LatinaLista — The Obama administration’s first response to quell growing Latino criticism over excessive deportations was a directive sent to the Department of Homeland Security in 2011 to only arrest those undocumented immigrants considered to be low-priority or who have not committed crimes.

But deportations continue to skyrocket prompting National Council of La Raza President Janet Murgia to recently dub President Obama as “Deporter-in-Chief.” In an interview on Univision’s Al Punto, Murgia told host Jorge Ramos, “The truth is we’re at the point of reaching 2 million deportations. “For us, this is a historic level, more than any other president of the United States. Our community is in crisis, and this isn’t acceptable.”

Her statement provoked a truth-check from Politifact which labeled her remarks as “half-true.” According to their research: “It’s too soon to say that Obama has deported more people than any other president. But with the information available, it looks like he’s on track to do so.”

One of the main justifications for these deportations has been that those being deported were “criminals.” In other words, they had been arrested, tried, served time and deported. In most people’s minds, anyone who serves time must be a hardened criminal.

Rapist, robber, murderer, drug dealer and human trafficker are labels that pop into the average minds of Americans when thinking of criminals, especially, it seems, if tied with Latinos or undocumented immigrants.

Yet, as we discover from a new Pew study, not all undocumented immigrants deported for being a criminal fit the standard definition — just the definition invented by the government.

The Pew Research: Hispanic Trends Project study found that in federal courts, between 1992 and 2012, there has been a 28-fold increase (690 cases in 1992 to 19,463 in 2012) in convictions of undocumented immigrants whose only crime was “unlawful reentry” into the United States.

The Pew study explains unlawful reentry as:

Immigrants charged with unlawful reentry — a federal crime — have entered or attempted to enter the U.S. illegally more than once. They may also have attempted to reenter the U.S. after having been officially deported.

Pew researchers found that unlawful reentry cases are the second highest, after drug offenses, among all sentenced federal offenses in 2012. However, among immigration offenses, unlawful reentry is the largest category.

The study found that most of these unlawful reentries take place at the border.

Most people don’t give any deeper thought to the “criminal” immigrants trying to cross our border, but they should — we all should. If we did, we might realize that the government has gone to the trouble of criminalizing otherwise non-threatening people.

From firsthand conversations with families of deported individuals and immigration lawyers, I know that the vast majority of those arrested for unlawful reentry were trying to return to either reunite with their families or were desperate for work.

These individuals committed no other crimes. Otherwise, they would have been tried in federal court for those offenses.

Among unauthorized immigrants sentenced in federal courts in 2012, 68% were convicted of “unlawfully entering or remaining in the United States,” 19% were sentenced for drug offenses, 7% were sentenced for other immigration related offenses and the remainder (6%) were sentenced for other crimes.

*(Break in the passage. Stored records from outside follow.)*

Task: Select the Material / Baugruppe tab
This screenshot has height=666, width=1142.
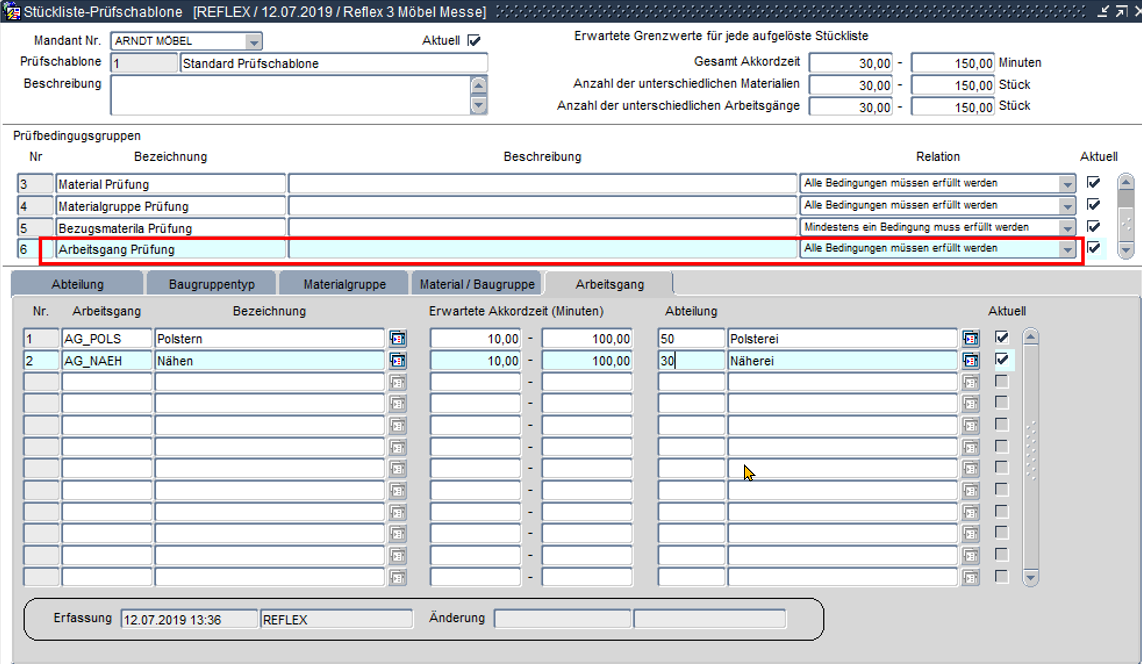Action: pyautogui.click(x=477, y=284)
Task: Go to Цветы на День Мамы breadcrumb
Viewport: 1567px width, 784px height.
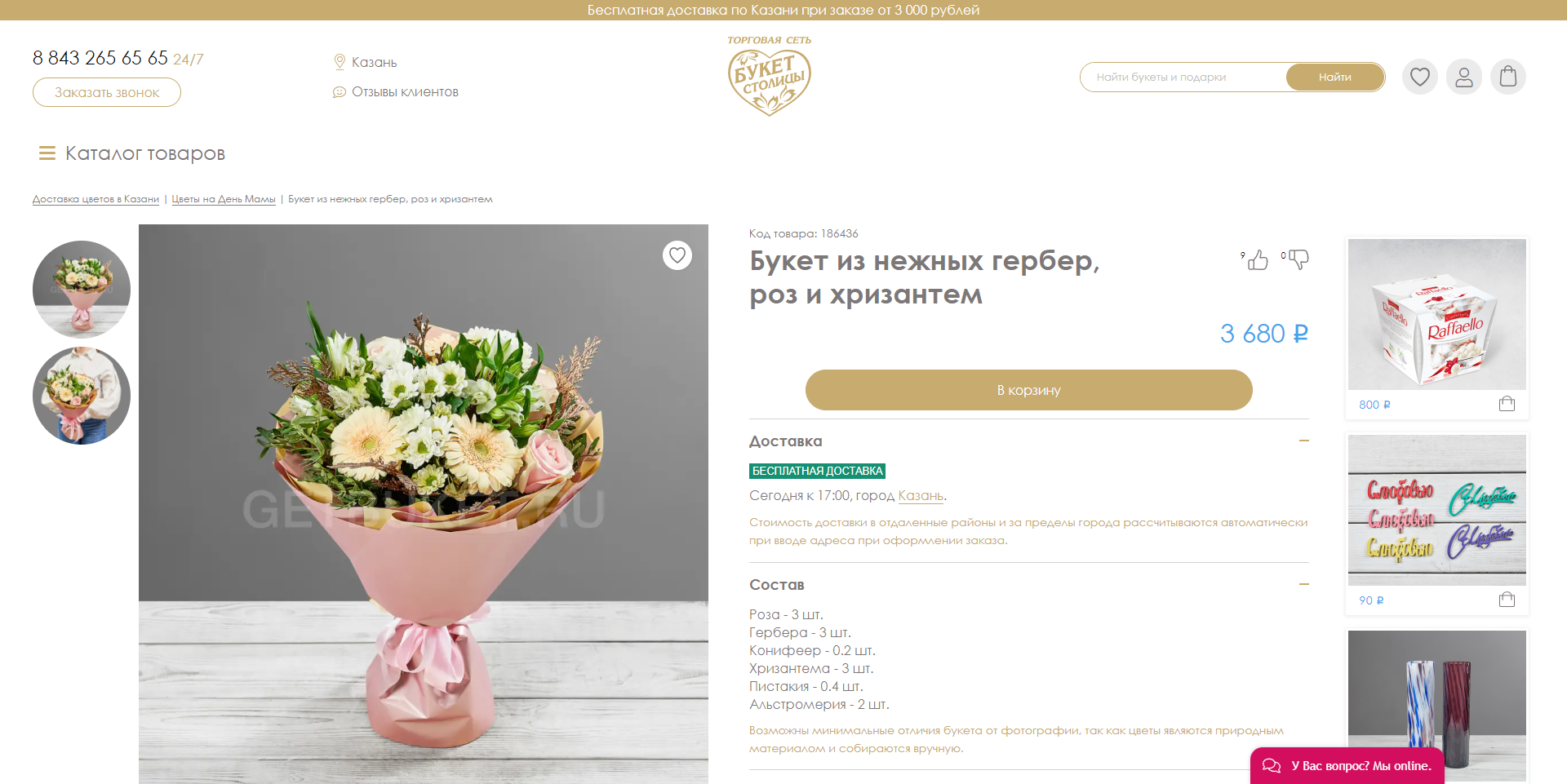Action: tap(224, 199)
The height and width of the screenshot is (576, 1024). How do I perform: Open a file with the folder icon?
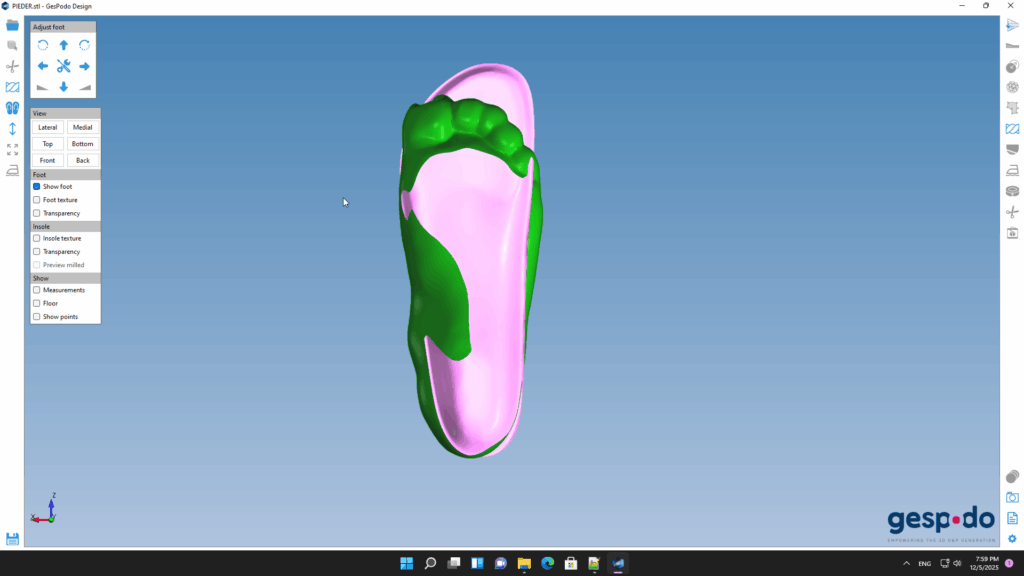(x=12, y=25)
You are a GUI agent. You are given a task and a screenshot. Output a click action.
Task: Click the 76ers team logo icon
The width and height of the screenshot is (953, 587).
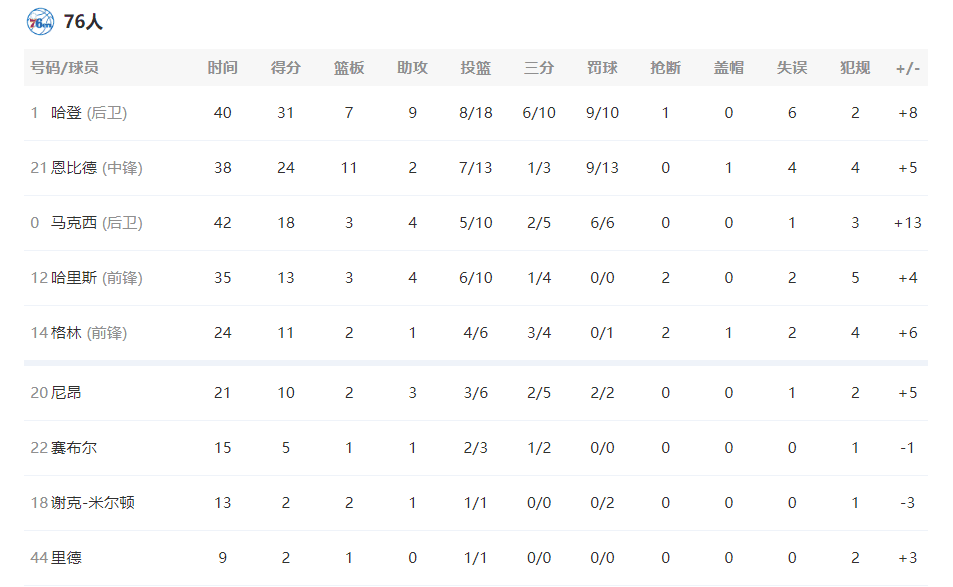40,22
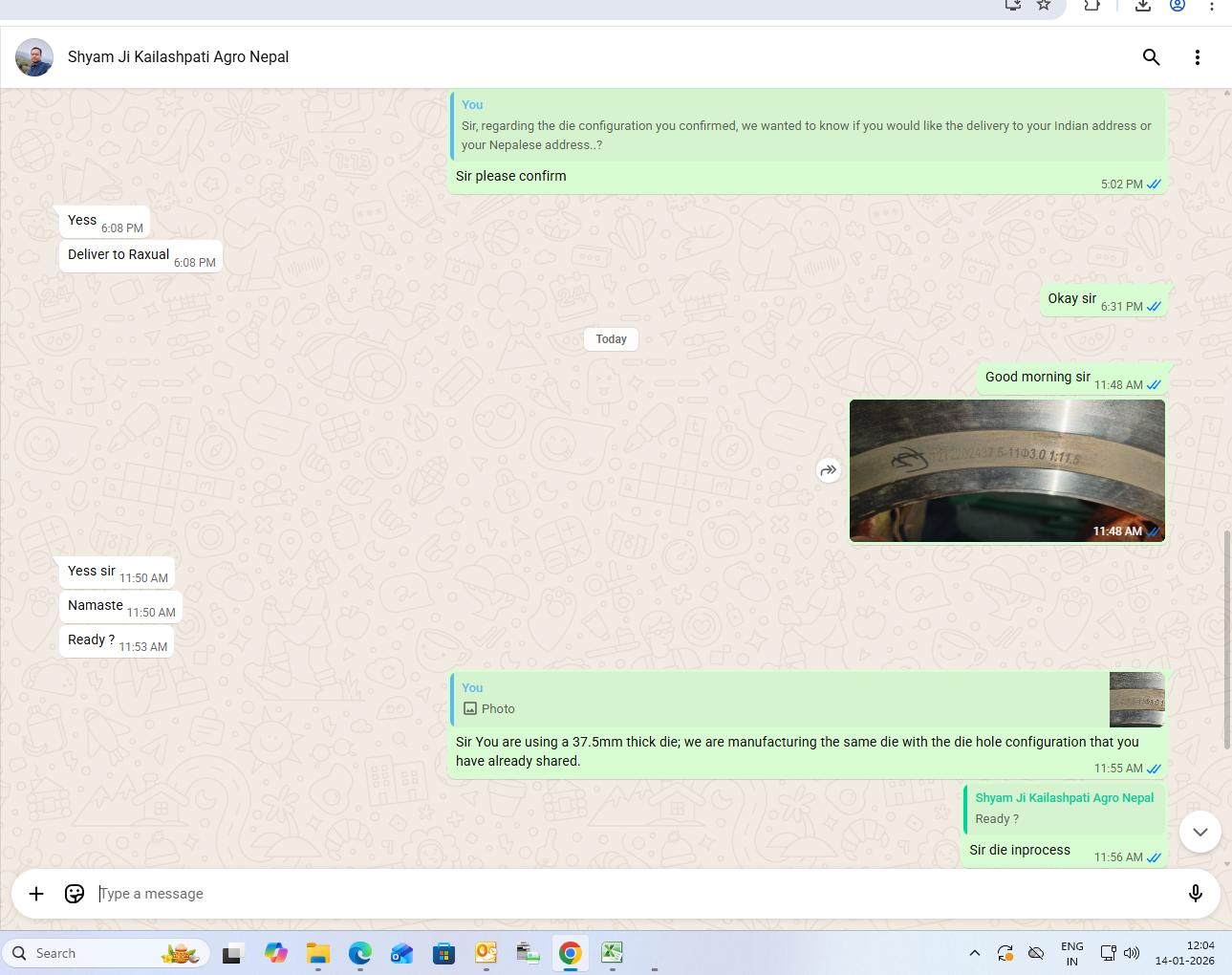Open the chat's three-dot menu
This screenshot has width=1232, height=975.
(1197, 57)
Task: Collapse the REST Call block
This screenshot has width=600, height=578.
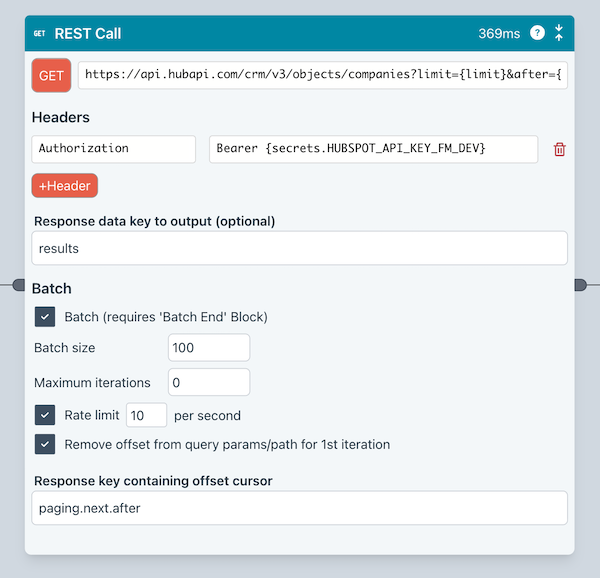Action: point(559,33)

These individuals guilty of unlawful reentry were fathers, mothers, sons and daughters trying to get back to their families. Or they were trying to get to those pockets of the country where hard labor is the only passport needed to earn enough money to have a basic quality of life back in their home countries.

There’s no way to legally justify entering the country without the proper paperwork and going through the legal channels but there’s also no way to morally justify labeling masses of people as criminals when their only crime is to reunite with loved ones or earn a living that enables their families back home to have a basic quality of life.